-- START Excerpted text --
CS490-VIZ - Fall 2020
Programming Assignment 3: Networks

Key Dates

Handed out: September 25, 2020
Due date: October 10, 2020 (before 11:59 PM)

Extra Credit Option

Task 5 is optional and counts toward extra credit, namely 30% of the value of this assignment or 4% of the semester grade.

Objectives

This third programming assignment is concerned with networks (aka graphs) and the challenges posed by their effective visualization when they are large (or dense).

Context

The dataset you will use for this project (known as US Air 97) contains the list of all US Air flights in 1997 as a undirected graph linking airports connected by US Air at the time. The individual airports are associated with 2D coordinates ("posx" and "posy"), the name of the corresponding city, state, and country, as well as the associated geospatial coordinates. In addition, each edge is associated with a weight that represents the frequency of the flights between the two cities. Though not huge, the dataset is fairly large from a visualization standpoint with 332 nodes (cities) and 4252 edges. The goal of this project is to allow you to compare several basic graph visualization strategies and to once again see the role that interactivity can play in managing the complexity of the data.

Tasks

Task 1: Basic Graph Visualization (25%)
-- END Excerpted text --
-- START Dataset rows --
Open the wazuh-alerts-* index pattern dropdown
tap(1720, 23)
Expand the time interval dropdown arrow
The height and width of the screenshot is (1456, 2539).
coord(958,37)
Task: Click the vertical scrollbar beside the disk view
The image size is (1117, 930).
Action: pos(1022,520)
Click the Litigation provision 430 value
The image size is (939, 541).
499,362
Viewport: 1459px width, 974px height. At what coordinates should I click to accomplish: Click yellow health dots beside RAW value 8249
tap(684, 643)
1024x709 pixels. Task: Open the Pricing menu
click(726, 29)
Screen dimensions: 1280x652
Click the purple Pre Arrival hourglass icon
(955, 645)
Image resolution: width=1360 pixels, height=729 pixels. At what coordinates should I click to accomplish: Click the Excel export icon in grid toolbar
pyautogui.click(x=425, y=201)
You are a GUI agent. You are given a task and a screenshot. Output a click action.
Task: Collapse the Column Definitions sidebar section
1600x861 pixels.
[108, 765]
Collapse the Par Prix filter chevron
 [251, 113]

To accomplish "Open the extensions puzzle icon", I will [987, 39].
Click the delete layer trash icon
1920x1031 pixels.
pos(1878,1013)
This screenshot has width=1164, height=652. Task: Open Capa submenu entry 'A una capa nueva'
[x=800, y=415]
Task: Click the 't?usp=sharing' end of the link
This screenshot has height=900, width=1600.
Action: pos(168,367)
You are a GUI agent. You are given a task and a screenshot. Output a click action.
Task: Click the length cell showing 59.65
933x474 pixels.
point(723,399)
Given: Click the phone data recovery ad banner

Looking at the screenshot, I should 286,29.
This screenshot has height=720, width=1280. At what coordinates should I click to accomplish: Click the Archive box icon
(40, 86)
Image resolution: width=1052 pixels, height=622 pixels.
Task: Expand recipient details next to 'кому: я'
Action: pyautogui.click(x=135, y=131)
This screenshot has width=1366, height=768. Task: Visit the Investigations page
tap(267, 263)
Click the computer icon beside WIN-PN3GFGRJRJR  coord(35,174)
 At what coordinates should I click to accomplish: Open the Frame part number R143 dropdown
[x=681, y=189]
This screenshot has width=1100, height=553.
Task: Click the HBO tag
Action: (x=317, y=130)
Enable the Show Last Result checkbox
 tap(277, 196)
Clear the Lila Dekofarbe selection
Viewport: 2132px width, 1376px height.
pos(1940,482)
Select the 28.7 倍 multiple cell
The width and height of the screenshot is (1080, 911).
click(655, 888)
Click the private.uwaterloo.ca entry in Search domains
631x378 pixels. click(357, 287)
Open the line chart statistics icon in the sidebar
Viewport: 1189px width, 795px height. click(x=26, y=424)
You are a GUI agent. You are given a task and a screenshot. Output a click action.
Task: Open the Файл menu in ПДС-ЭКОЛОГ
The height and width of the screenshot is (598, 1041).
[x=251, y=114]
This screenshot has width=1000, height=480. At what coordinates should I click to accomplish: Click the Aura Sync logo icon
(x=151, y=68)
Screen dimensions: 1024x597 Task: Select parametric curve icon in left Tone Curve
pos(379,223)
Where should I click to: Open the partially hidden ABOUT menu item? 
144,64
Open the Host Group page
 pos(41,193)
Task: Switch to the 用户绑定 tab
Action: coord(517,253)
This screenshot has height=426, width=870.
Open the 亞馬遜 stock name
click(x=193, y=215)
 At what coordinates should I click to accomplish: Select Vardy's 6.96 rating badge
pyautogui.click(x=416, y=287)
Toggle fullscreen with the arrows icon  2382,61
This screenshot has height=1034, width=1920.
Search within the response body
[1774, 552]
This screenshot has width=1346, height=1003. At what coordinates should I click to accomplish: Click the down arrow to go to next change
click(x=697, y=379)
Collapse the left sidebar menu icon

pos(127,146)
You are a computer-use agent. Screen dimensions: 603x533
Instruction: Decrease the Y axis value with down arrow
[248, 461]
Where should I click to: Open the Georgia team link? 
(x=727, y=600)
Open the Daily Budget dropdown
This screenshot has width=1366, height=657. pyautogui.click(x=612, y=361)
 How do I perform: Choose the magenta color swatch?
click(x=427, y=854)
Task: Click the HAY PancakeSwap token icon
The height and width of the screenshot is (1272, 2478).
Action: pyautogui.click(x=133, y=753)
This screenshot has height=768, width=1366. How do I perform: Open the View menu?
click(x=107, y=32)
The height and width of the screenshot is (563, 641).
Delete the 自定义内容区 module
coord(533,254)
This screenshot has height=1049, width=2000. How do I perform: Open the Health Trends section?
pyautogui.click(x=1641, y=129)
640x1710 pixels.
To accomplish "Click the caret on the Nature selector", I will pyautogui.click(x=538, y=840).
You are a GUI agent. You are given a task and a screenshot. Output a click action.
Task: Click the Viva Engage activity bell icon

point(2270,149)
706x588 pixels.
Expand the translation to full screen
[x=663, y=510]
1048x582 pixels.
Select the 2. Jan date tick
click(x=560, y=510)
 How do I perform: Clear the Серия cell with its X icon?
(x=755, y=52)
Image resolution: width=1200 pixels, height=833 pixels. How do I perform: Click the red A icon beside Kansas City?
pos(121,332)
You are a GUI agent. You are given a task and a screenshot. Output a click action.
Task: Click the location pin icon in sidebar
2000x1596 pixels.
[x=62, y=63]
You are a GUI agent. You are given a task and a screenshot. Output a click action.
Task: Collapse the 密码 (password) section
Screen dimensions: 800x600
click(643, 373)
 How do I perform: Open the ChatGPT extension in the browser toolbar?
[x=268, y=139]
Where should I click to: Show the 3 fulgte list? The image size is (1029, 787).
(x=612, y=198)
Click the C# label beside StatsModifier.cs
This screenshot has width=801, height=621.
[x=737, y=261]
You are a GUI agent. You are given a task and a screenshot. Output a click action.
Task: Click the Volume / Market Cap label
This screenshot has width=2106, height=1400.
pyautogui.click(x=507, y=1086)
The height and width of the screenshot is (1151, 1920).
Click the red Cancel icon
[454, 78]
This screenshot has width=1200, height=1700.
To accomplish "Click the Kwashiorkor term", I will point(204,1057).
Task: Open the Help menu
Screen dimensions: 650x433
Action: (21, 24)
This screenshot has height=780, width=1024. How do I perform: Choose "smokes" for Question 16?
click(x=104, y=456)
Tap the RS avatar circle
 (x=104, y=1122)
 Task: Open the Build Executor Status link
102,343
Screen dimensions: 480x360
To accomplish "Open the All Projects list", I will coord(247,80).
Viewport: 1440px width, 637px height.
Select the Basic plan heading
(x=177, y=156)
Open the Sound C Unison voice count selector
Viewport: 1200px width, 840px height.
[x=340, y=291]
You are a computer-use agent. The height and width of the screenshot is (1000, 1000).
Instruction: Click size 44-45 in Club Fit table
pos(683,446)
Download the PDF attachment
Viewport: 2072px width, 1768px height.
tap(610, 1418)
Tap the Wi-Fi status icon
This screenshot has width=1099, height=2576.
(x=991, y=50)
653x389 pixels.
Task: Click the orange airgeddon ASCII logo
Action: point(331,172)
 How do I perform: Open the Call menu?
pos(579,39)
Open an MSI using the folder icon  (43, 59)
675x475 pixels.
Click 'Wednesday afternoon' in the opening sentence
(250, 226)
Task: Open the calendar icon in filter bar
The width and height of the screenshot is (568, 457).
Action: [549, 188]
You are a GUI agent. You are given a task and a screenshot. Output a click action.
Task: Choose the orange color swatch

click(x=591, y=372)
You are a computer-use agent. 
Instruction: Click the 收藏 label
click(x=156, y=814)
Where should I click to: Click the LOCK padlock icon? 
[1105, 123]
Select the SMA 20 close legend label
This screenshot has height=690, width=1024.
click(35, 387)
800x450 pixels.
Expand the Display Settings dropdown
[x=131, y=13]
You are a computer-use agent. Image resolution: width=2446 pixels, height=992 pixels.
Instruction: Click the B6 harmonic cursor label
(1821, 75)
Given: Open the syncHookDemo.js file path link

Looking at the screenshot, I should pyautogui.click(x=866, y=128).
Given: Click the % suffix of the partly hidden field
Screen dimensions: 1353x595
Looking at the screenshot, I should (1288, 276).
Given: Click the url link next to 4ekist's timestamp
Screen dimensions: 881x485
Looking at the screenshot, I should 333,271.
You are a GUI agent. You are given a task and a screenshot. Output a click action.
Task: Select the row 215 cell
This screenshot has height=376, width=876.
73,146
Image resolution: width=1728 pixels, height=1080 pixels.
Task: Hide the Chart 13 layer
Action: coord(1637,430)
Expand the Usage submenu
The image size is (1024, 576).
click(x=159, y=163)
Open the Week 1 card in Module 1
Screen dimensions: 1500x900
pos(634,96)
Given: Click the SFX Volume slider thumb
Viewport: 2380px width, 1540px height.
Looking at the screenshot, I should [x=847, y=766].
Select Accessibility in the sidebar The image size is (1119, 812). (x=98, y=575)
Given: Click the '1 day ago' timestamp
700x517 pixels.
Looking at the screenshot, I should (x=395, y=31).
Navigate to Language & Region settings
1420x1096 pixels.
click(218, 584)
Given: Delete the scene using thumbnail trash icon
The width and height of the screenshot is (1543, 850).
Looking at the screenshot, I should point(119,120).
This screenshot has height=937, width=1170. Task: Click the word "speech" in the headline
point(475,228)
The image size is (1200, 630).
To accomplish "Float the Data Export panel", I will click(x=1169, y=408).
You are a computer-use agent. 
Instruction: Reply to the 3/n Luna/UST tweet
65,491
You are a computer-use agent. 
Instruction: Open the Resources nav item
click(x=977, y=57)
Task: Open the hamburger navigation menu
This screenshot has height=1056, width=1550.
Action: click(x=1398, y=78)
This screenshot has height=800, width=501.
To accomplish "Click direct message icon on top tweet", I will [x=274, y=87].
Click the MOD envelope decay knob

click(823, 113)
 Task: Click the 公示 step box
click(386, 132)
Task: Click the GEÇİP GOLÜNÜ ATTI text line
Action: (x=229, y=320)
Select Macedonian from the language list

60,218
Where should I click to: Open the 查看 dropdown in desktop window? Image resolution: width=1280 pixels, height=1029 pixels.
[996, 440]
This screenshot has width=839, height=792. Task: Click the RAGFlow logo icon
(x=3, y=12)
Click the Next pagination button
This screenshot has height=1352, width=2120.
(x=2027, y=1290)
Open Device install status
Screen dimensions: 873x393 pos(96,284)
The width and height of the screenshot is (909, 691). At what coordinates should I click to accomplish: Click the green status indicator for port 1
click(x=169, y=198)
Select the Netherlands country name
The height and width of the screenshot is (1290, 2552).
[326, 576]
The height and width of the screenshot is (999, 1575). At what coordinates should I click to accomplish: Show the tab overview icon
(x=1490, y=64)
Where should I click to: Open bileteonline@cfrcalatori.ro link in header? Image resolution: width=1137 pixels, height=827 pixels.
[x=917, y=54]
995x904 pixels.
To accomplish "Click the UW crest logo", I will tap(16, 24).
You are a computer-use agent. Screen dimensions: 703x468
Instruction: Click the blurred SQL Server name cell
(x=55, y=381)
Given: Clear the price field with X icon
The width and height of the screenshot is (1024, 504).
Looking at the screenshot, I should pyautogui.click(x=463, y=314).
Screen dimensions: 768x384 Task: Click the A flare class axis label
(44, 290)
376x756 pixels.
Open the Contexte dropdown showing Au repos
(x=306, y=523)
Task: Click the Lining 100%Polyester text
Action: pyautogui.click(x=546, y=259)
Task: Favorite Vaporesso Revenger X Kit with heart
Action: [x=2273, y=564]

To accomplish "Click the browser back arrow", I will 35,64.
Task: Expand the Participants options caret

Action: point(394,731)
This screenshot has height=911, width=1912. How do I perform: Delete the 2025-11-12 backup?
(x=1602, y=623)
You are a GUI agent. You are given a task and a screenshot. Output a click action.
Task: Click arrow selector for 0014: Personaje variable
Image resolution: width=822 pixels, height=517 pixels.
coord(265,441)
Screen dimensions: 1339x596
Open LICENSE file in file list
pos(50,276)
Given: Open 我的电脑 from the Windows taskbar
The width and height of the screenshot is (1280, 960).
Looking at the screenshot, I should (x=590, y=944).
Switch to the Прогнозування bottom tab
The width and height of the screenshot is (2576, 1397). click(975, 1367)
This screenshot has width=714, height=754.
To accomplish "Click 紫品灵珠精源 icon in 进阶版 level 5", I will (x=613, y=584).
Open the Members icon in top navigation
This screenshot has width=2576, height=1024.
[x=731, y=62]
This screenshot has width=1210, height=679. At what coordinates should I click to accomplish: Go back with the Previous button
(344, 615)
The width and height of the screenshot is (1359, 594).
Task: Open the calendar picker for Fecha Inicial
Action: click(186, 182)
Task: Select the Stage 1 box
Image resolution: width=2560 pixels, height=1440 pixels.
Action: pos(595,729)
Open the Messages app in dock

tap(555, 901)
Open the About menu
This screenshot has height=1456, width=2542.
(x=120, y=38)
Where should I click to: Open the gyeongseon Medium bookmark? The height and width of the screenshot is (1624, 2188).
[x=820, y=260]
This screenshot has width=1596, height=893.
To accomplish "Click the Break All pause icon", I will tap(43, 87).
-- END Dataset rows --
**Set exercise A:** Output the entries verbatim, from the line with "Screen dimensions: 480x360" to the line with "tap(610, 1418)", including both of those lines.
**Set exercise B:** Pick up the networks programming assignment from the point where it stops and keep writing it.
The entries have no connection to the networks assignment.

**Right answer A:**
Screen dimensions: 480x360
To accomplish "Open the All Projects list", I will coord(247,80).
Viewport: 1440px width, 637px height.
Select the Basic plan heading
(x=177, y=156)
Open the Sound C Unison voice count selector
Viewport: 1200px width, 840px height.
[x=340, y=291]
You are a computer-use agent. The height and width of the screenshot is (1000, 1000).
Instruction: Click size 44-45 in Club Fit table
pos(683,446)
Download the PDF attachment
Viewport: 2072px width, 1768px height.
tap(610, 1418)

**Right answer B:**
For the first task, you will be drawing the graph contained in the dataset as nodes and edges. The main challenge in graph drawing is to create a spatial layout that offers a clear view of the connectivity. Instead you will use the graph visualization library of your choice to create a first layout, thereby selecting one that you find effective. In Python, a plethora of packages exist for that purpose (networkx, Cytoscape, Graphviz, etc...) and the layout they produce can be easily imported in a visualization software like Bokeh or Plotly. In a separate visualization, you will represent the graph using the layout corresponding to the (posx, posy) coordinates associated with each city in the input dataset.


Compare the results that you obtained in each case. What are the pros and cons of the layout you obtained with and without using the provided coordinates? Which one do you find superior and why?


Deliverables: p3_force_layout.py, p3_xy_layout.py, and answer to questions.

Task 2: Geospatial Visualization (25%)

Given the geographic nature of the nodes in this particular dataset, it is quite natural to try and visualize the graph in its spatial context, namely by mapping each vertex to its geospatial location and showing the graph overlaid on a map of the United States. For this second task, I am asking you to map each city / airport in the dataset to its geospatial coordinates (included in the dataset) and to display the corresponding node / vertex at the matching location on a map. Using this layout, you will visualize the graph and assign to each node a color corresponding to its time zone. A handy package for that is found here. Note that certain states stretch across multiple time zones. In that case, you are free to assign to the corresponding airport the time zone of your choice among the possible choices. Your map of the United States should clearly delineate the border of each state, as shown here. The basic idea consists in using the information contained in bokeh.sampledata.us_states.


Compare the results you obtained in this task with the ones from the previous task.


Deliverable: p3_geospatial.py, and answer to question above.

Task 3: Encoding Additional Attributes (25%)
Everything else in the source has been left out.